■ What you have to do: Set down the records again, keeping each line exactly as it is.

■ Supplied material:
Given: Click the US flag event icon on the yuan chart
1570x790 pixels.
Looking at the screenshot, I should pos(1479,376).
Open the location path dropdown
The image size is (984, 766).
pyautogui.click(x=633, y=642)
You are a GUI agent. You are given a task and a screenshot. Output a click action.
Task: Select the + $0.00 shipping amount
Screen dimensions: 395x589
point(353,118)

■ Task solution:
Given: Click the US flag event icon on the yuan chart
1570x790 pixels.
Looking at the screenshot, I should pos(1479,376).
Open the location path dropdown
The image size is (984, 766).
pyautogui.click(x=633, y=642)
You are a GUI agent. You are given a task and a screenshot. Output a click action.
Task: Select the + $0.00 shipping amount
Screen dimensions: 395x589
point(353,118)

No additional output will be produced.